● Assignment:
Some entries follow. Reproduce exactly the lines starting at the one with "Open the Inspector tab's three-dot menu" and stopping after the one with "Viewport: 812px width, 1472px height.".
[[ Material supplied open ]]
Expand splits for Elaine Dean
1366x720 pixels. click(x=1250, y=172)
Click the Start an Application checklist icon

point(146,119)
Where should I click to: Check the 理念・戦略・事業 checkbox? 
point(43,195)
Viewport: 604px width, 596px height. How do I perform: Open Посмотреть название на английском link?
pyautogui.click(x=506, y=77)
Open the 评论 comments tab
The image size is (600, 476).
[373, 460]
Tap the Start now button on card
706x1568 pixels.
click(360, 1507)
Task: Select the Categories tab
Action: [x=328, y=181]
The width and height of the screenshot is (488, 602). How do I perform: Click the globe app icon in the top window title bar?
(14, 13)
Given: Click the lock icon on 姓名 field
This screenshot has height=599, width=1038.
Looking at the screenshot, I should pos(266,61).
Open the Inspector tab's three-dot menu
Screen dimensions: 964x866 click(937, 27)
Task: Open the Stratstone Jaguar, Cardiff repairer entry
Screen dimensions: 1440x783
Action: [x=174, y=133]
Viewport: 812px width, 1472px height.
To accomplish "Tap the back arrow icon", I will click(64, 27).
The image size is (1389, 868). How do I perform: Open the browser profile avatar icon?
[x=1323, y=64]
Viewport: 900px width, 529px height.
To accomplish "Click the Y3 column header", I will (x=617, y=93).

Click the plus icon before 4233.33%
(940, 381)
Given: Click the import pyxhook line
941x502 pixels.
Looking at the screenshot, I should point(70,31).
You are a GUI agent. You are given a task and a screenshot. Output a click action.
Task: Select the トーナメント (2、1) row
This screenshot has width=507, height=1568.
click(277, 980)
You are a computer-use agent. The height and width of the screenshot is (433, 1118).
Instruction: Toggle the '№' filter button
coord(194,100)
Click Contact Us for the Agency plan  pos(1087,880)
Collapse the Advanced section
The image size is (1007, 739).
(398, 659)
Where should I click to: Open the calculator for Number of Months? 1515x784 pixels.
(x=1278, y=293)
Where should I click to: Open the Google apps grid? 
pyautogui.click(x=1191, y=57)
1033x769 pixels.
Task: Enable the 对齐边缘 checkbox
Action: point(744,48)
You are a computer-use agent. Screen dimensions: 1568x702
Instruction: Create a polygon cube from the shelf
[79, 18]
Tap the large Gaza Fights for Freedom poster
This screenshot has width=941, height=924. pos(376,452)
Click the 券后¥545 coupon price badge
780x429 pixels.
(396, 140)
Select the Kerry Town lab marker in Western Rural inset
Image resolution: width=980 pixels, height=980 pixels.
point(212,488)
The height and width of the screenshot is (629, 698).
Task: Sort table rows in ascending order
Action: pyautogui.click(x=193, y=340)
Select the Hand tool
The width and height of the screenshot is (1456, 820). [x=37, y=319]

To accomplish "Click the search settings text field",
[[ Material supplied closed ]]
● Exercise response:
Open the Inspector tab's three-dot menu
Screen dimensions: 964x866 click(937, 27)
Task: Open the Stratstone Jaguar, Cardiff repairer entry
Screen dimensions: 1440x783
Action: [x=174, y=133]
Viewport: 812px width, 1472px height.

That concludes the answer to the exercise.